**ИСХОДНЫЙ ТЕКСТ:**
====

Они были слишком разными, но все-таки оказались родственными душами. Герой Отечественной войны 1812 года, декабрист, князь Сергей Григорьевич Волконский (1788–1865 гг.) и дочь героя Бородинского сражения генерала Николая Николаевича Раевского, нежная и решительная муза Александра Пушкина Мария (1804/1805–1863 гг.) не были идеальной парой.
Но их любовь, родившаяся в нечеловеческих испытаниях, закалилась, как сталь, и стала примером несгибаемого мужества, преданности и необычайной жизнестойкости.
Могла ли в январе 1825 года юная 20-летняя девушка, выходя замуж за 36-летнего мужчину, вообразить, что совсем скоро ей придется проститься с беззаботной жизнью и сменить уютное домашнее гнездышко на бедный угол простолюдинки в далекой, морозной Сибири?
Неравный брак?
Возможно, она заранее угадала грядущие несчастья, когда на балу в честь помолвки нечаянно задела канделябр, и ее платье загорелось. Плохая примета? Чуткая, впечатлительная, выросшая на книгах Мария Николаевна испугалась. Но отступать было поздно, вернее, невозможно. Мария не смела ослушаться отца, по настоянию которого вступала в этот брак.

====

**ЗАДАНИЕ 1:** Назовите всех людей, которых текст о Волконских упоминает по имени.
**ЗАДАНИЕ 2:** Что случилось с Марией на балу в честь помолвки, если верить тексту о Волконских?

**ЗАПИСИ:**
====

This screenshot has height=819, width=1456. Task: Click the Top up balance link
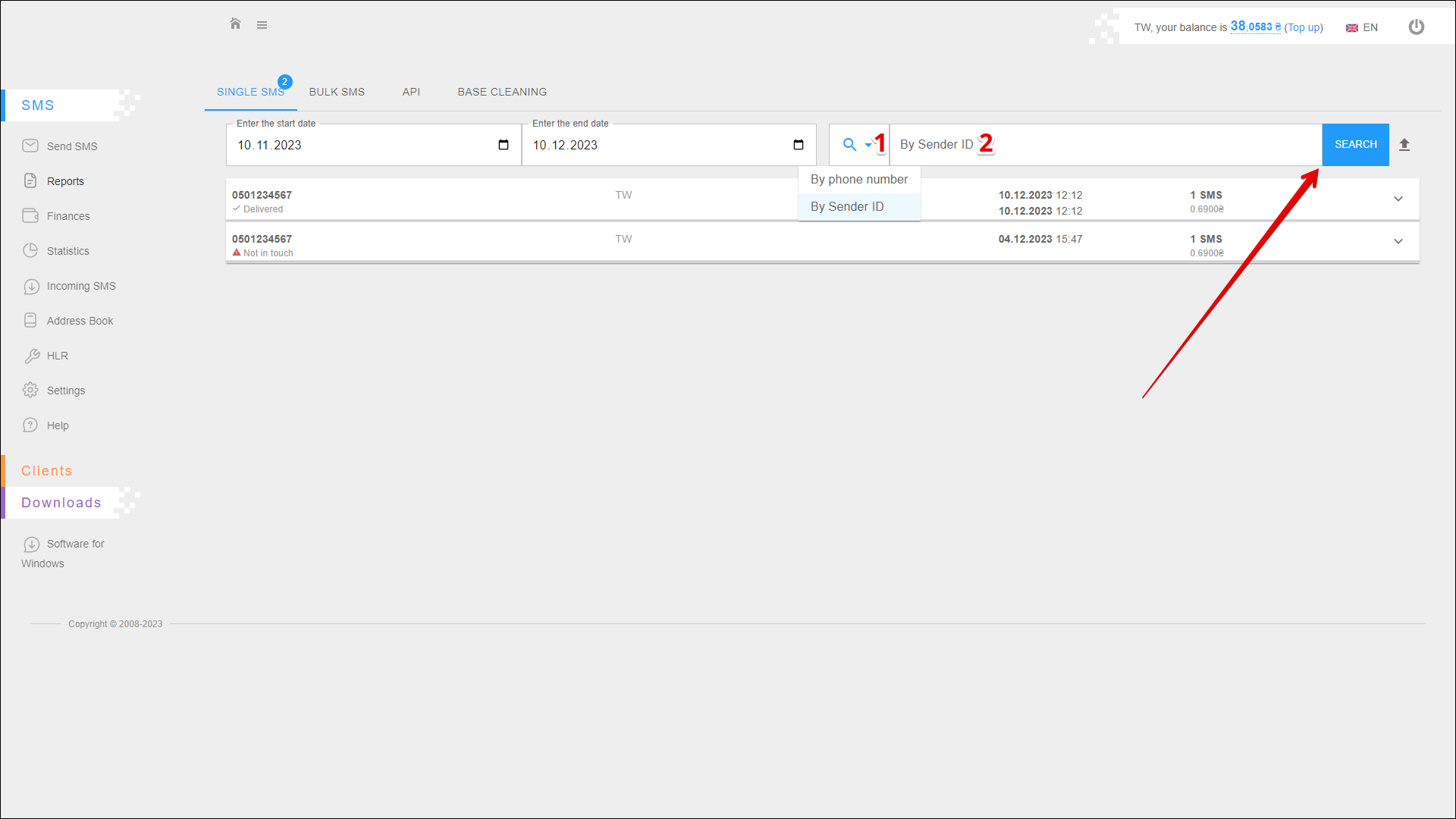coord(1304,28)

====

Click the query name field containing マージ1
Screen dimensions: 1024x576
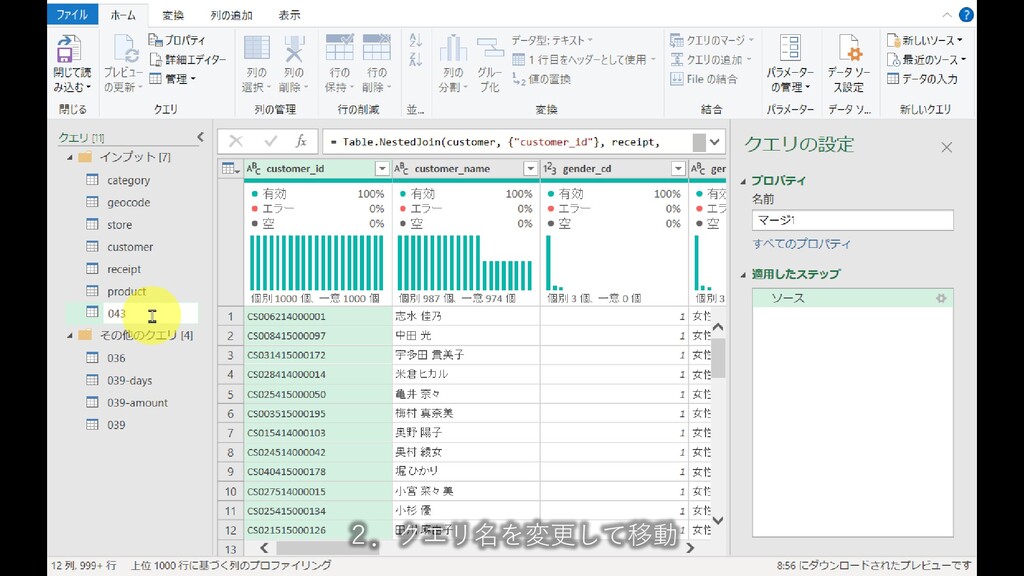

====

**ОТВЕТ 1:** Сергей Григорьевич Волконский, Николай Николаевич Раевский, Александр Пушкин, Мария Николаевна.

**ОТВЕТ 2:** Она нечаянно задела канделябр, и ее платье загорелось.